Extract —
:::
3. Legal Advice: Directors have the right to seek legal advice and representation to protect their interests and understand their obligations during the liquidation process.

Duties of Directors to the Liquidator:

Directors have certain duties to cooperate with the liquidator during the company's liquidation. These duties are designed to ensure transparency, accuracy, and efficiency in the winding-up process:

1. Duty to Deliver Company Records: Directors are required to provide the liquidator with access to all company records, books, and documents. This duty aims to ensure that the liquidator has accurate information about the company's financial position and affairs.

2. Duty to Assist Liquidator: Directors are obligated to assist the liquidator in their investigations and inquiries. This duty includes providing information about the company's transactions, assets, liabilities, and financial history.

3. Duty to Attend Examinations: Directors may be required to attend public examinations if ordered by the court. Public examinations are sessions during which directors and officers of the company are questioned under oath about the company's affairs.

4. Duty to Disclose Information: Directors must disclose any property or assets that were transferred or disposed of with the intention of defrauding creditors within a certain period before the liquidation commenced.

5. Duty Not to Impede Liquidation: Directors are prohibited from taking actions that would hinder or obstruct the liquidation process, such as transferring assets out of the company or dissipating company funds.

6. Duty to Provide a Statement of Affairs: Directors may be required to provide a statement of affairs to the liquidator. This statement includes details about the company's assets, liabilities, creditors, and debtors.

It's important for directors to be aware of these duties and to cooperate fully with the liquidator to ensure compliance with the law. Failure to fulfill these duties can have legal consequences. Directors who have concerns or questions about their rights and responsibilities in a liquidation or who require advice on appointing liquidators contact our team

A liquidator in New Zealand is appointed to wind up the affairs of a company that is insolvent or otherwise unable to pay its debts.  Liquidators can also be appointed to solvent companies for formal closure.  The liquidator's role is to realize the company's assets, distribute them to creditors, and ultimately dissolve the company.

There are key rights and powers typically granted to liquidators in New Zealand:

1. Investigation Powers: Liquidators have the authority to investigate the company's affairs, transactions, and financial records to determine the company's financial position, assets, liabilities, and any potential wrongdoing.

2. Recovery and Collection: Liquidators can recover and collect assets that are part of the company's estate, including pursuing legal actions to recover funds owed to the company.
:::
Data section —
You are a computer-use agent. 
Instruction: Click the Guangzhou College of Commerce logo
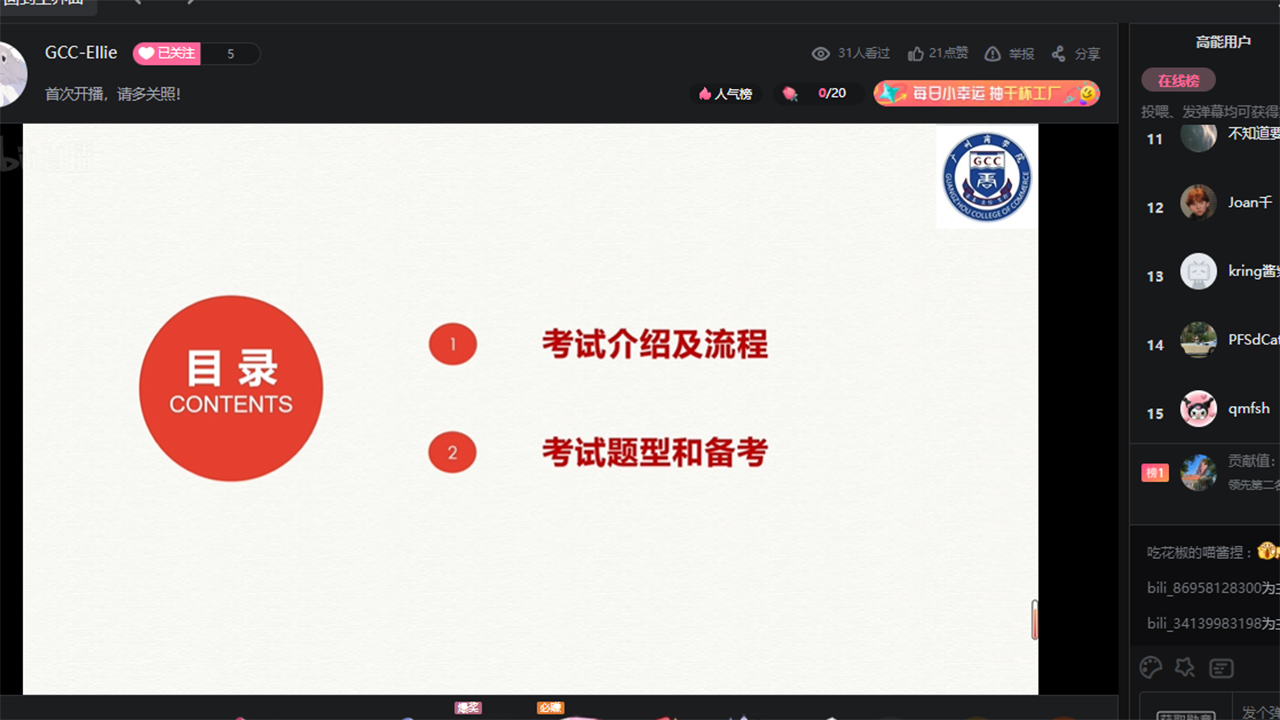[x=987, y=177]
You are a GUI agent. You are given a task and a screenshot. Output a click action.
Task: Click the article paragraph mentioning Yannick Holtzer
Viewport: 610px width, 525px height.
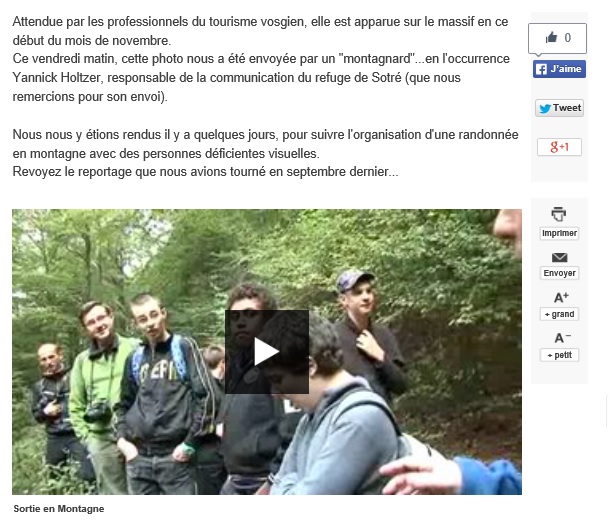coord(261,77)
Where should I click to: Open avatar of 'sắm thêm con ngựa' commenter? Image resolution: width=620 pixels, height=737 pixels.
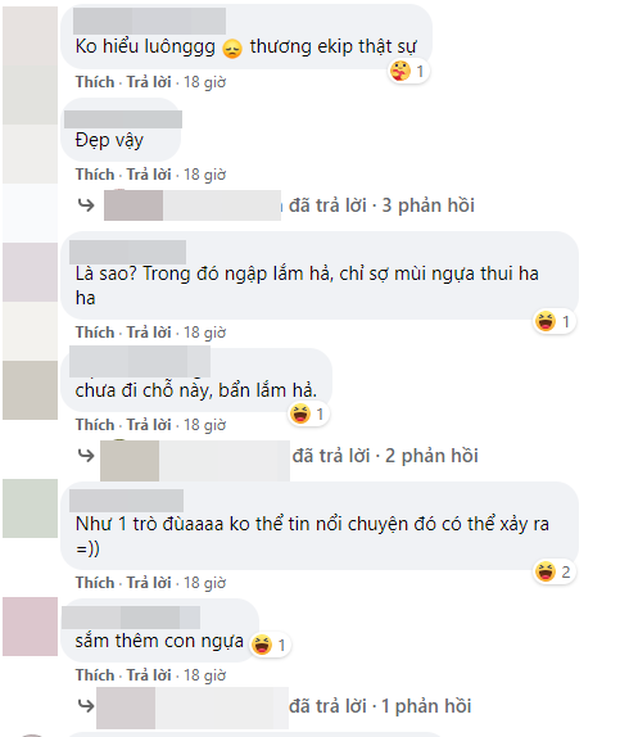point(30,627)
:::
Required tasks —
1 > In the liquidation text, what happens during a public examination?
2 > Translate this sentence from the liquidation text into Spanish: "Liquidators can also be appointed to solvent companies for formal closure."
3 > Carry the liquidation text forward from its final sentence.

Expected responses —
1 > Directors and officers of the company are questioned under oath about the company's affairs.

2 > Los liquidadores también pueden ser designados en sociedades solventes para su cierre formal.

3 >
3. Disposition of Assets: Liquidators can sell or otherwise dispose of the company's assets in order to generate funds to pay creditors. This may involve selling assets through auctions, tenders, or private sales. This can include sale of a part of the business as a going concern.

4. Avoidance Transactions: Liquidators have the power to set aside certain transactions that occurred before the liquidation if they are deemed to be "voidable transactions," such as preferences or transactions at undervalue.

5. Summon Witnesses: Liquidators can summon witnesses and require them to give evidence and produce documents relevant to the liquidation process.

6. Public Examination: Liquidators can apply to the court to have certain individuals, including directors and officers of the company, publicly examined regarding the company's affairs.

7. Distribution of Funds: Liquidators have the responsibility to distribute the realized funds to creditors in accordance with the statutory priorities.

8. Reporting: Liquidators are required to provide regular reports to the creditors and to the Official Assignee, including financial statements, investigations, and progress reports.

The rights and powers of a liquidator can vary based on the specific circumstances of the company and the applicable laws and regulations. For a solvent company much of the powers are not called upon.  For an insolvent company, the circumstances will dictate what powers are used. For the most accurate and up-to-date information on the rights and powers of a liquidator in New Zealand, contact one of our team.

In corporate insolvency, two common terms often arise: liquidation and receivership. For businesses facing financial distress in New Zealand, it is helpful to understand the distinctions between these two processes. To gain an understanding we explore the disparities between liquidation and receivership, shedding light on their respective implications and outcomes.

Liquidation: The Dissolution of a Company

Liquidation, also commonly referred to as winding up, is a formal process that leads to the dissolution of a company. It is typically employed when a company is no longer able to pay its debts and is deemed insolvent. It is also used by solvent companies that have made capital gains and seek to distribute the capital gain tax free on liquidation. The objective of liquidation is to realize the company's assets, pay off its debts to the greatest extent possible, and ultimately distribute any remaining funds to the shareholders. In a solvent liquidation this is paying creditors fully and distributing capital gains tax free on liquidation.

Key Aspects of Liquidation:

1. Appointment of a Liquidator: When a company enters liquidation, a liquidator is appointed. The liquidator's primary role is to gather and sell the company's assets, settle its outstanding debts, and distribute any remaining funds to creditors and shareholders in accordance with the priority set by law.
2. Voluntary Liquidation: occurs when shareholders resolve to wind up the company, typically due to financial difficulties. This requires a 75% majority in number/value of shareholders. Court appointed liquidation, on the other hand, is initiated by external parties, such as creditors, through a court order.
3. Court Liquidation, on the other hand is initiated by external parties, such as creditors, through a court order.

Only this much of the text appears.